= HOW TO COMPLETE THIS TASK =
Below are the records; return every line from the one that contains "Instruction: Open the Save Paths tab" to the last, exactly, skipping the pictures.

● ● ●

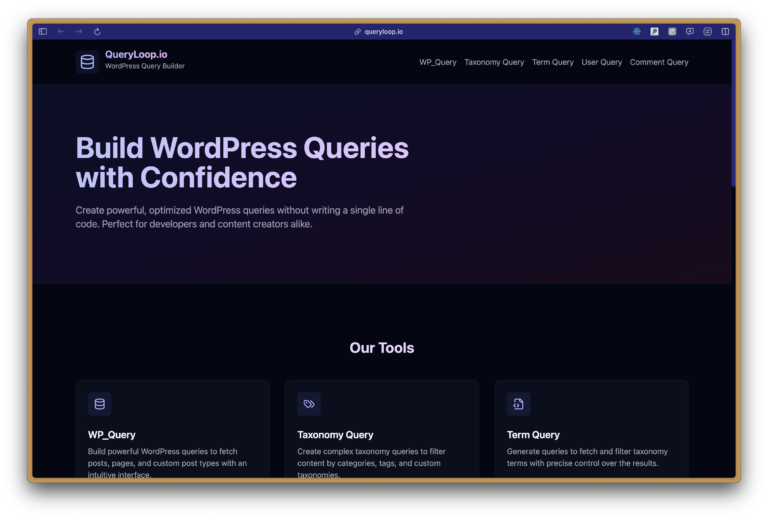Click the Term Query card file icon

pos(518,404)
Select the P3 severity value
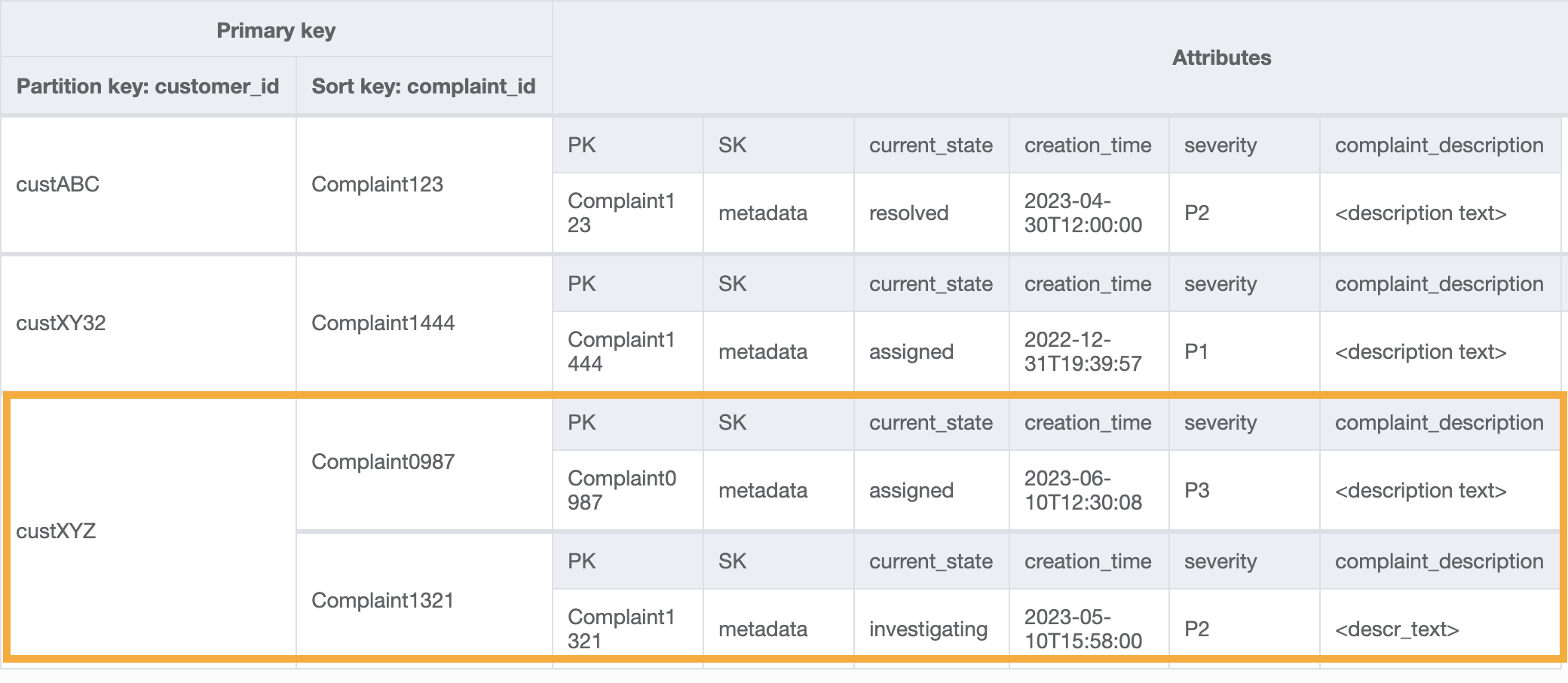 [x=1196, y=491]
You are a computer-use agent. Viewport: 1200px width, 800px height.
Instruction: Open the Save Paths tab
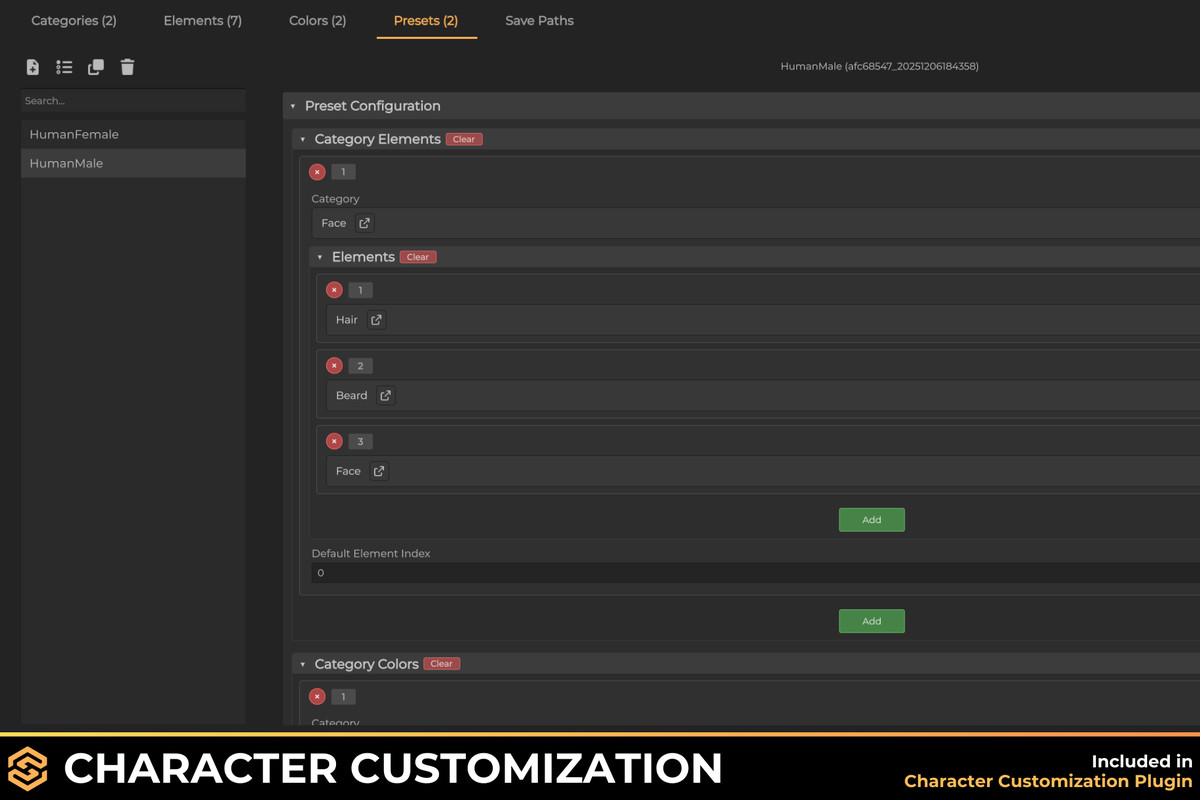tap(539, 20)
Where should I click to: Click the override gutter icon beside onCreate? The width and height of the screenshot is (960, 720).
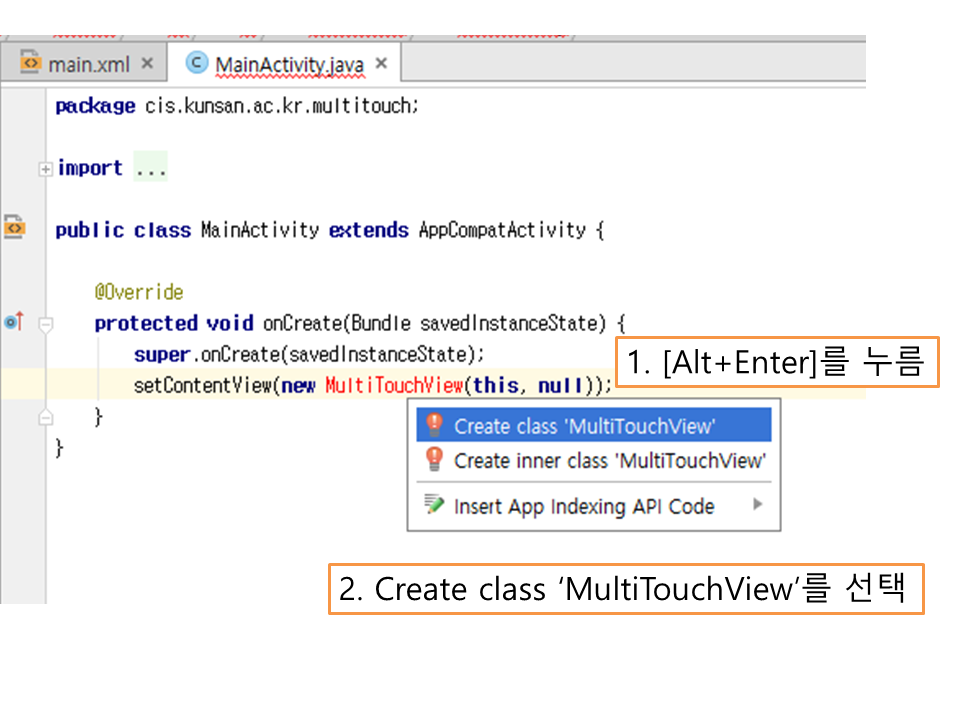[x=13, y=322]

● ● ●

= SOLUTION FOR THIS PROBLEM =
Instruction: Open the Save Paths tab
tap(539, 20)
Where should I click to: Click the override gutter icon beside onCreate? The width and height of the screenshot is (960, 720).
[x=13, y=322]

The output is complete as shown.